## Task to complete
Examine the data below and state how many lines contain "Given", offering no other words.

Collected data entries
╭──

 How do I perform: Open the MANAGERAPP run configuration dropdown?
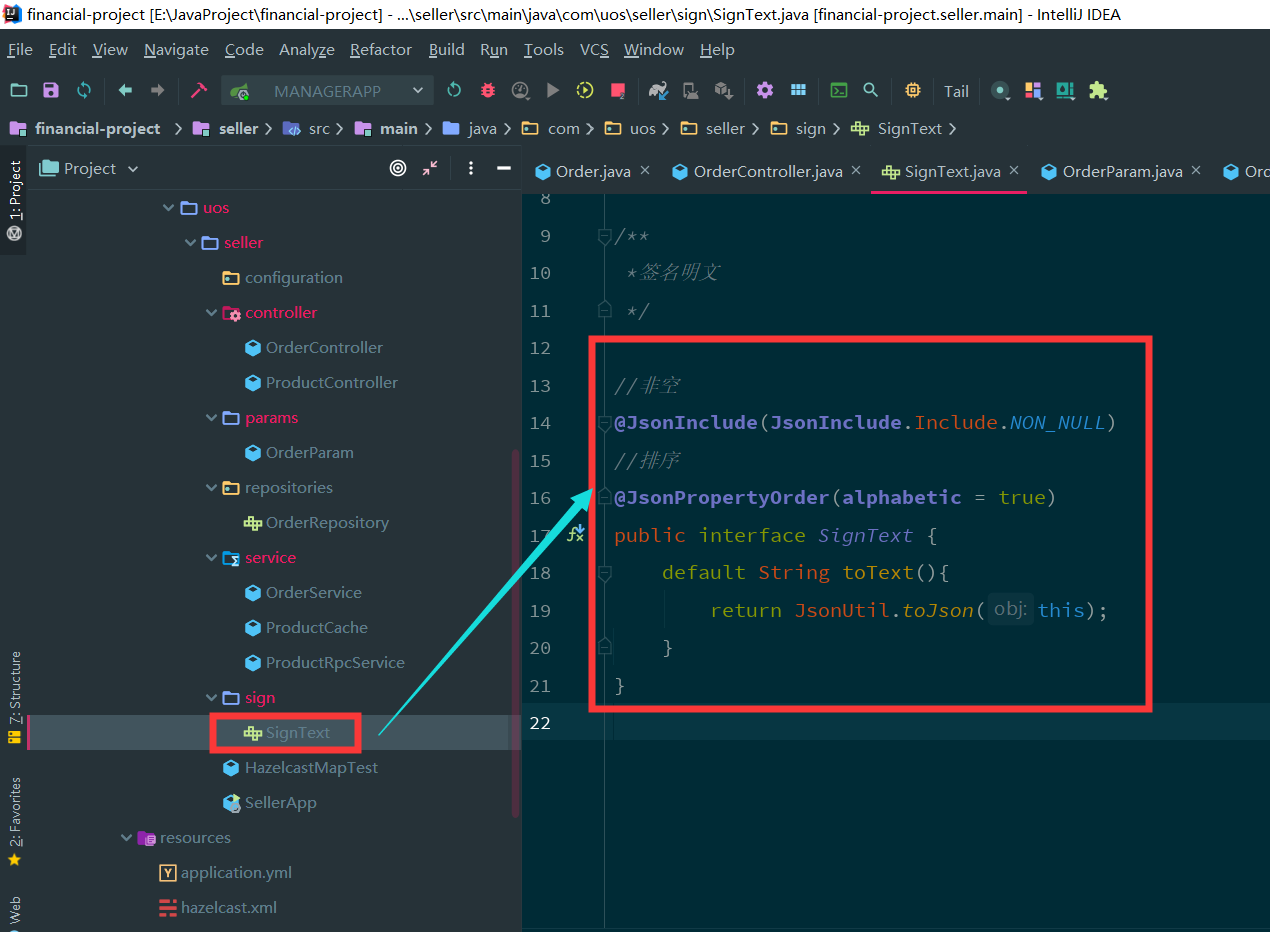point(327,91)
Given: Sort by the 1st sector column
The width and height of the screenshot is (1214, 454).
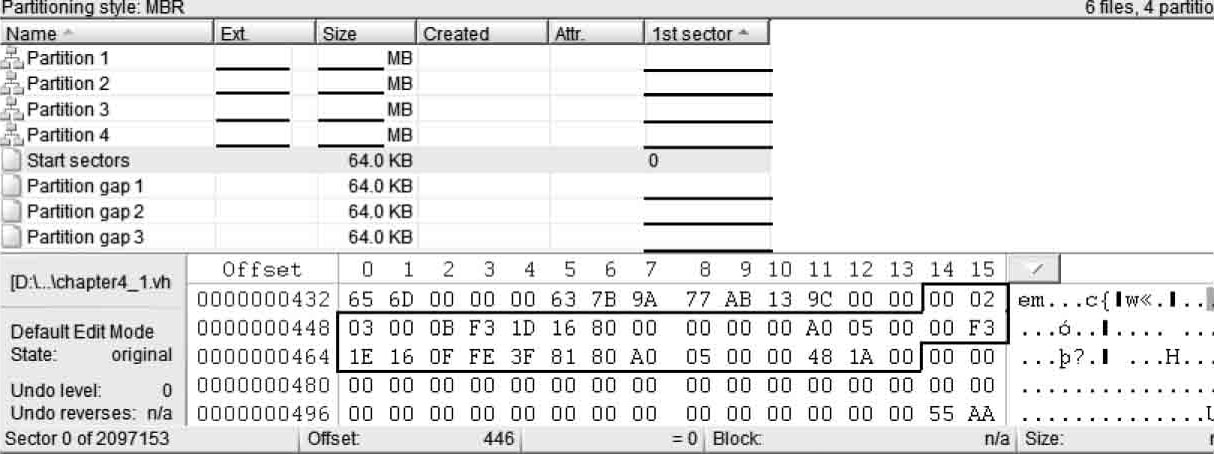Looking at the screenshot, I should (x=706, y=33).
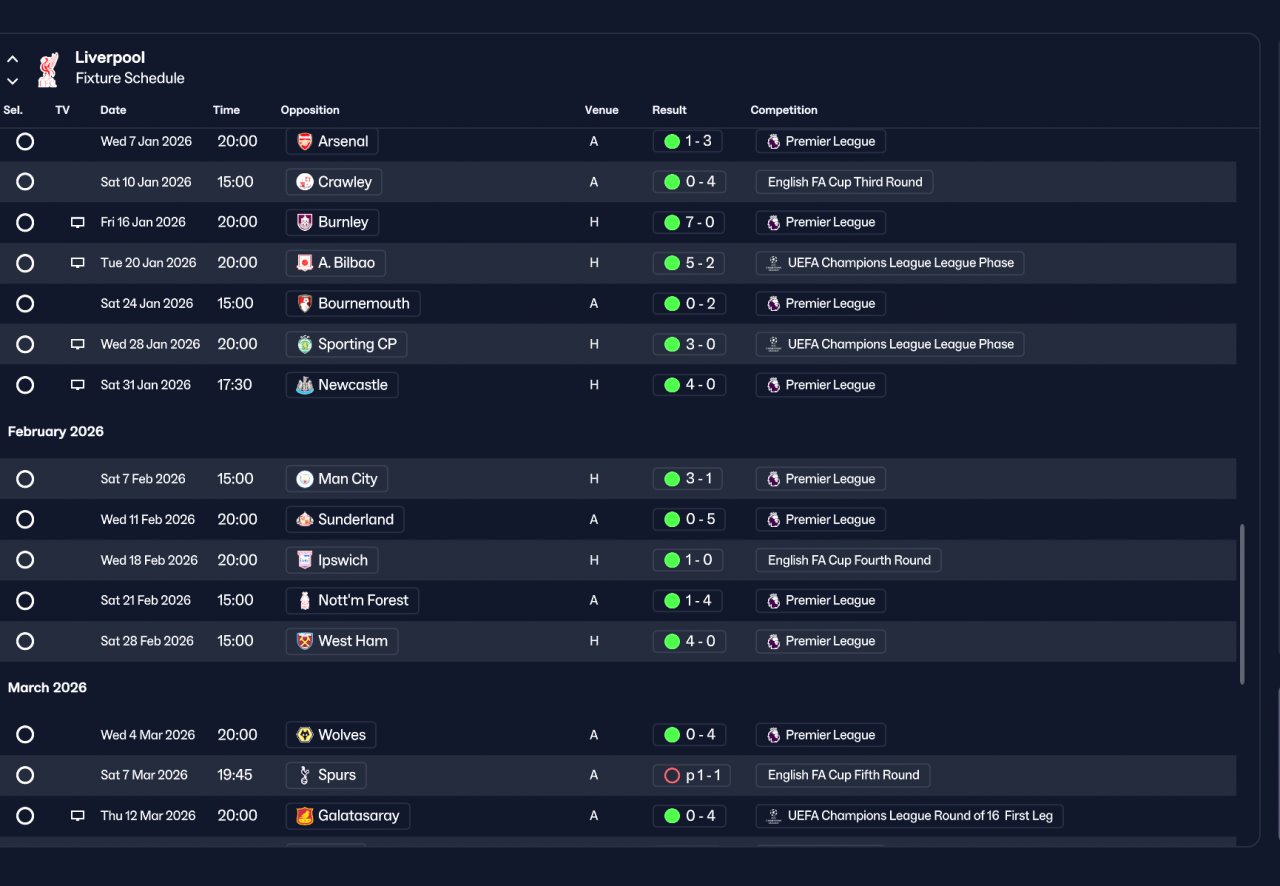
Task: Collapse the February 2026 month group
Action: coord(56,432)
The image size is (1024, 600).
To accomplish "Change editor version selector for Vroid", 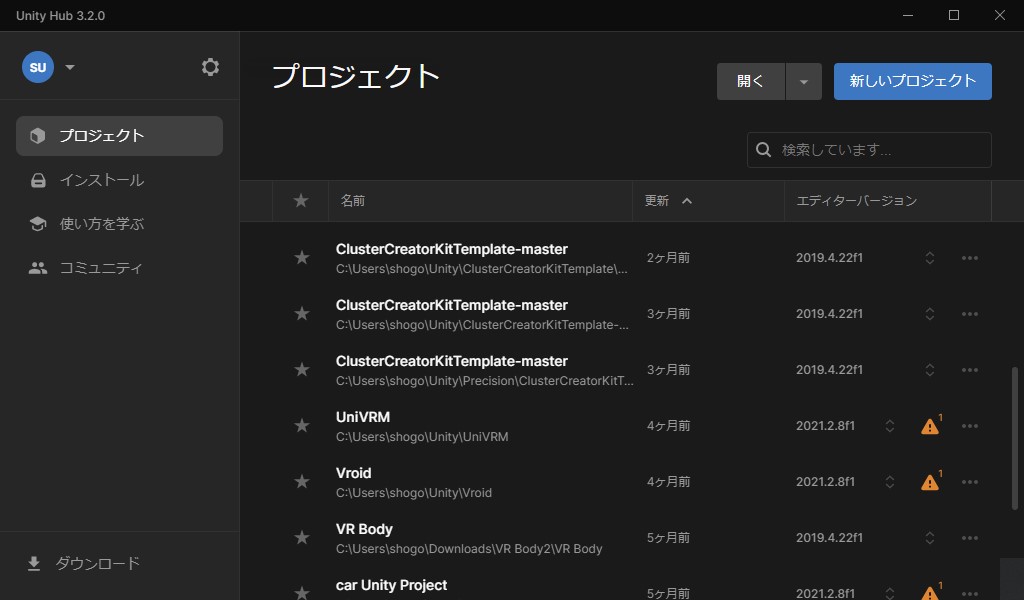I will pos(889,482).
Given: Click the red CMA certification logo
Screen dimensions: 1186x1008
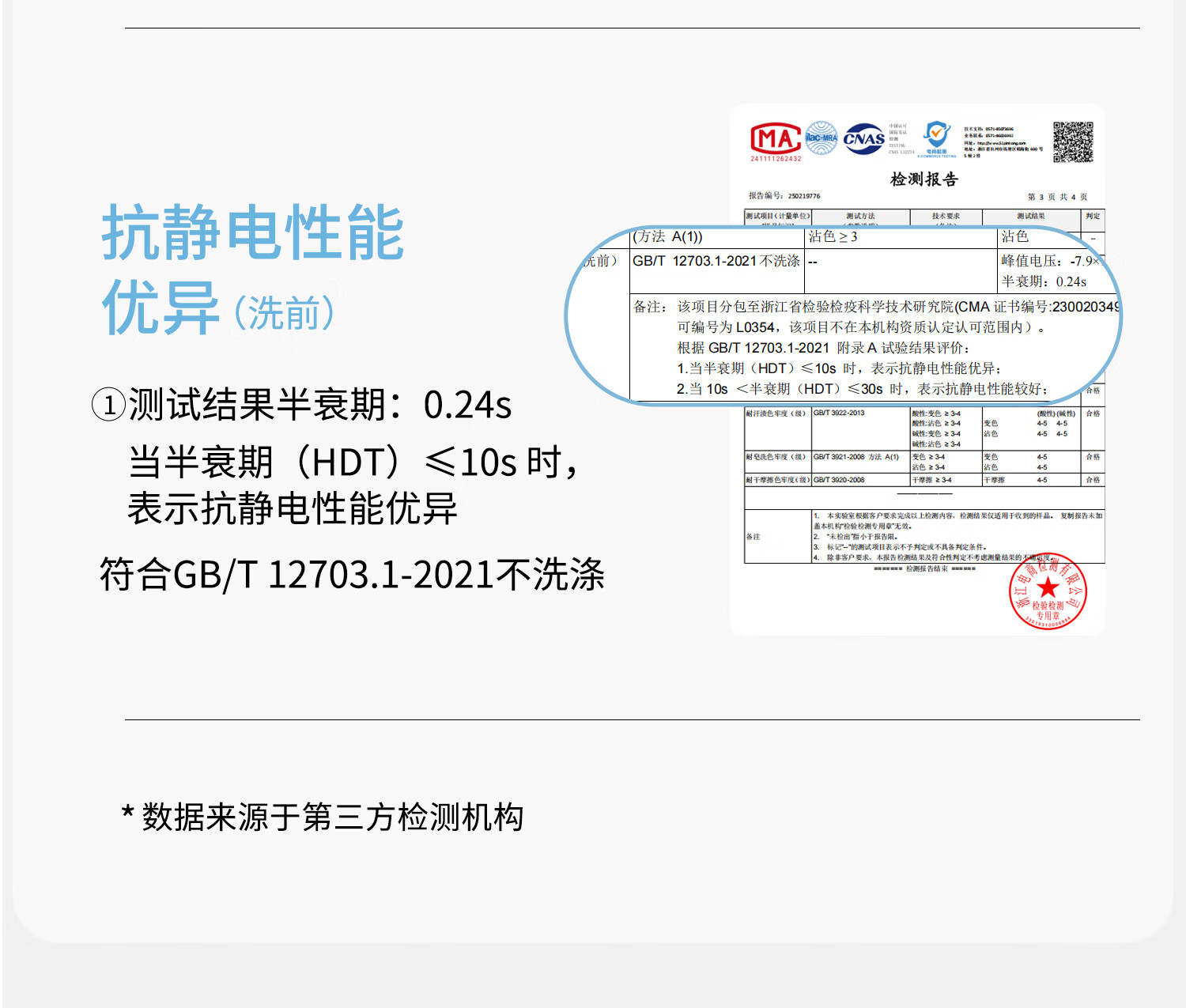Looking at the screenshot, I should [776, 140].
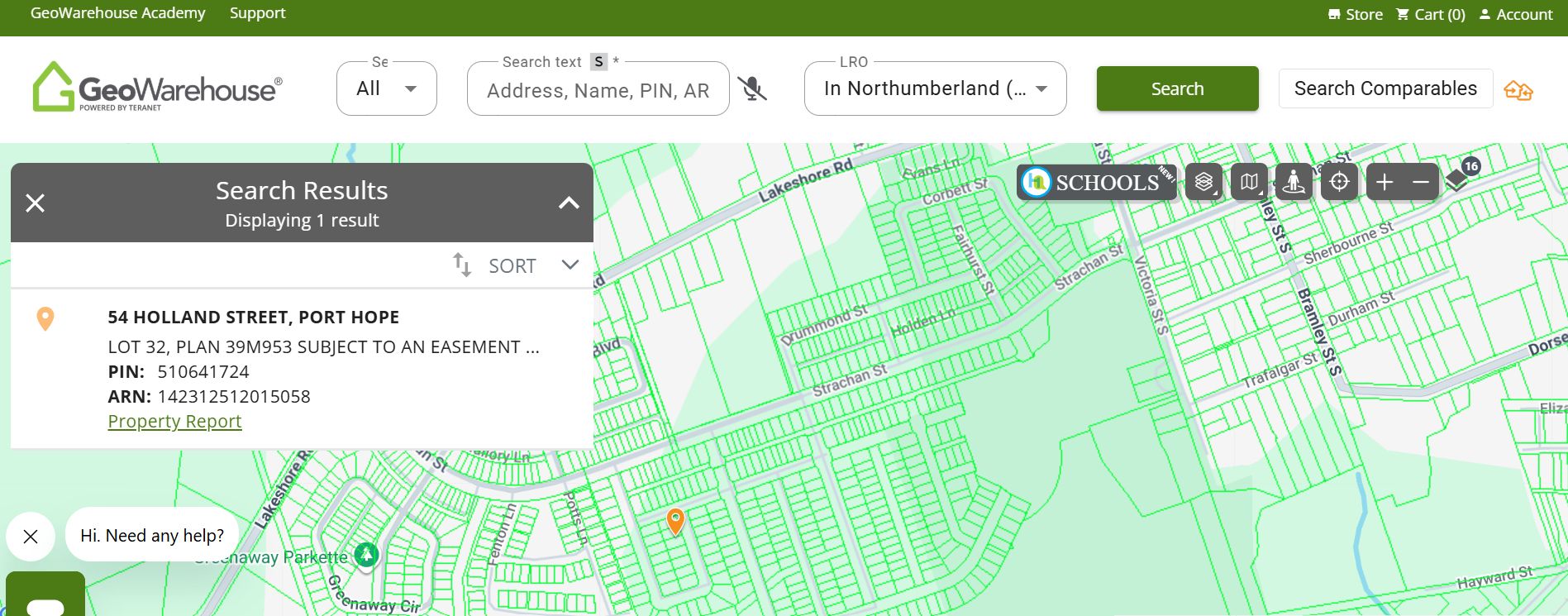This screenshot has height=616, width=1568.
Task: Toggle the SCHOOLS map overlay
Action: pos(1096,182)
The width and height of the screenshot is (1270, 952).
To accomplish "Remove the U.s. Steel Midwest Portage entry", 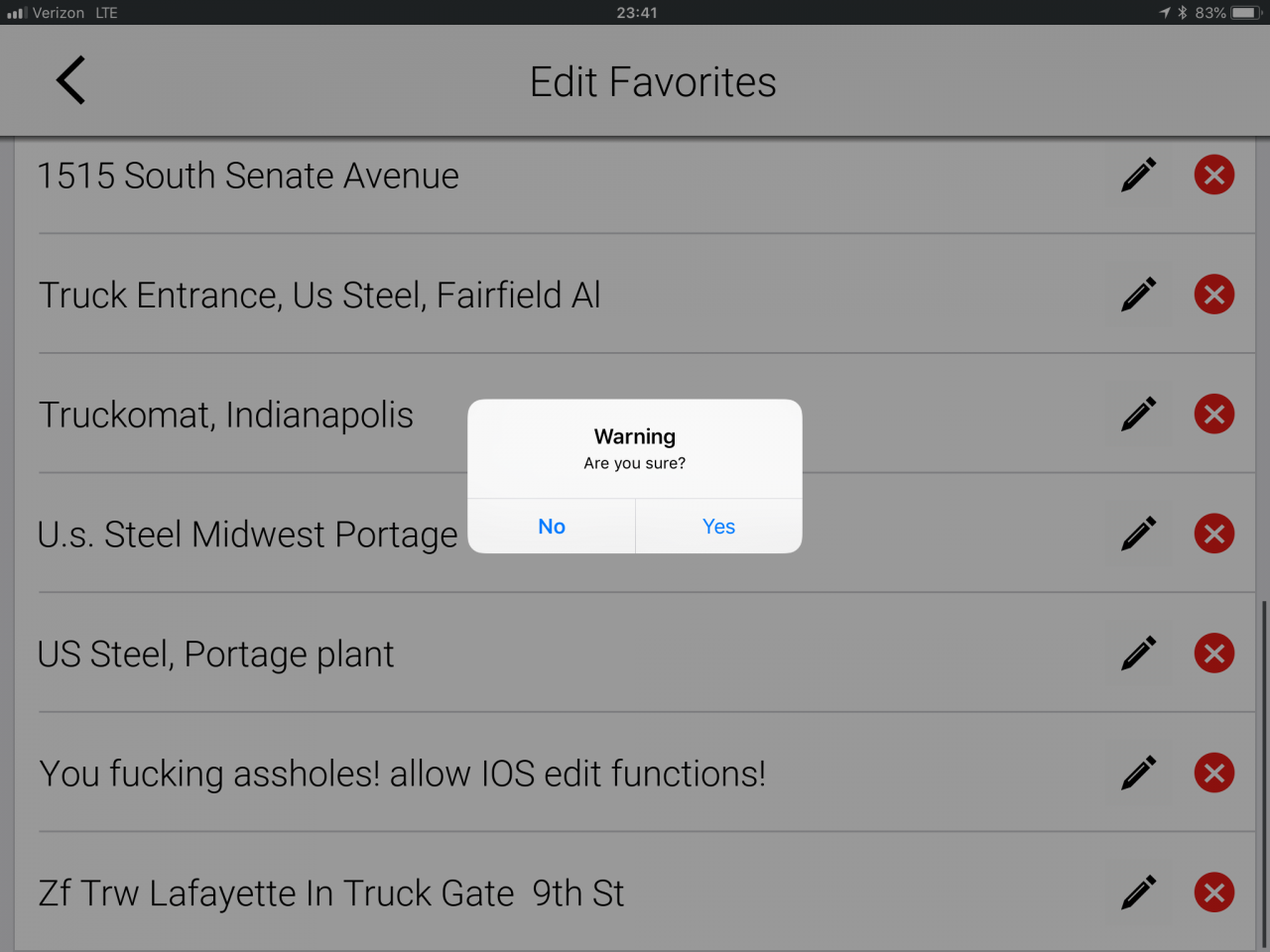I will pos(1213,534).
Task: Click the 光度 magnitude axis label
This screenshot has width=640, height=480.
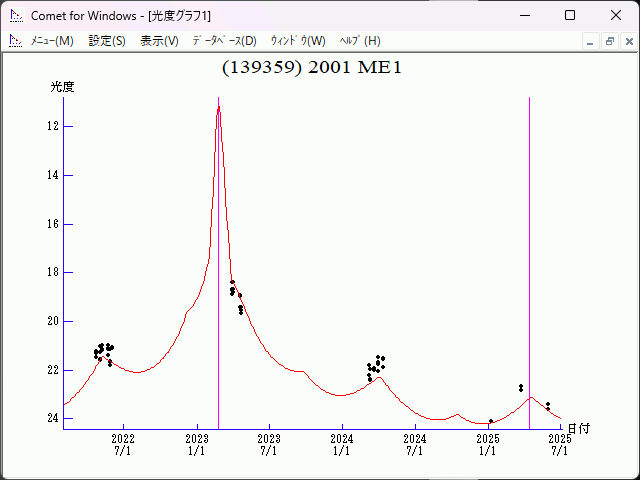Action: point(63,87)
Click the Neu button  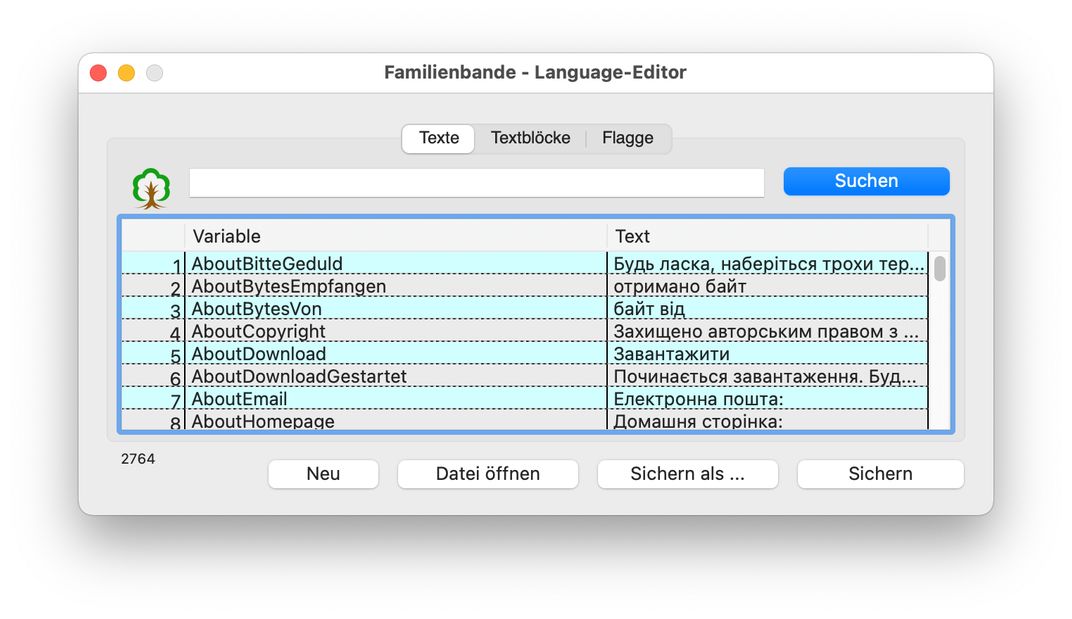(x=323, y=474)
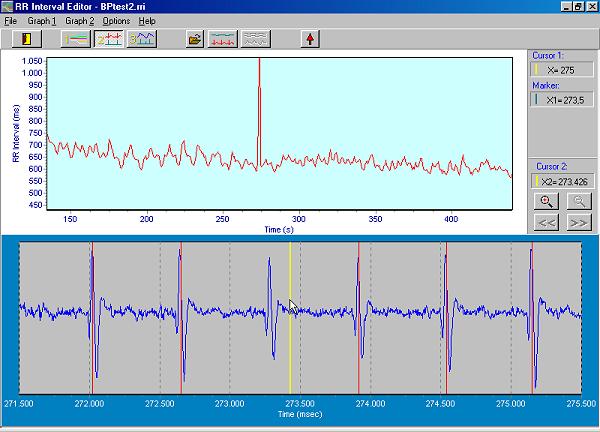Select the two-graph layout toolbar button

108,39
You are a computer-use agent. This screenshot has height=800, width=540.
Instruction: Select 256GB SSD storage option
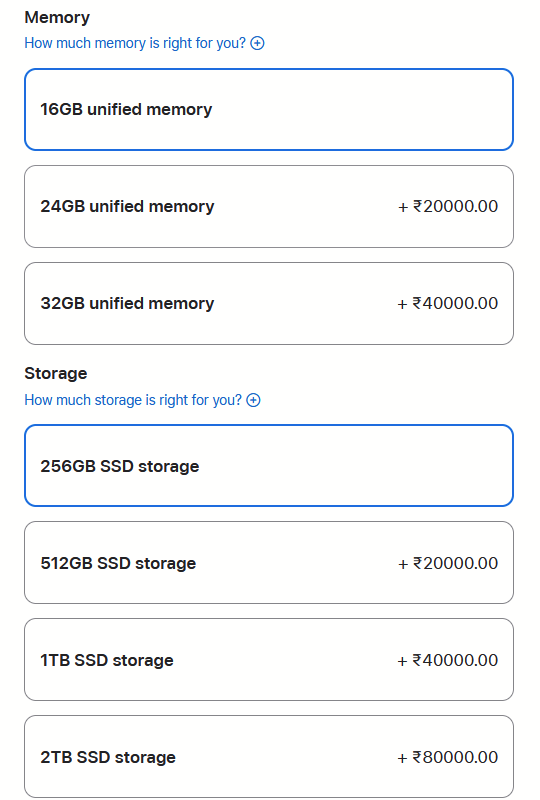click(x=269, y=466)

╰──

## Reply
2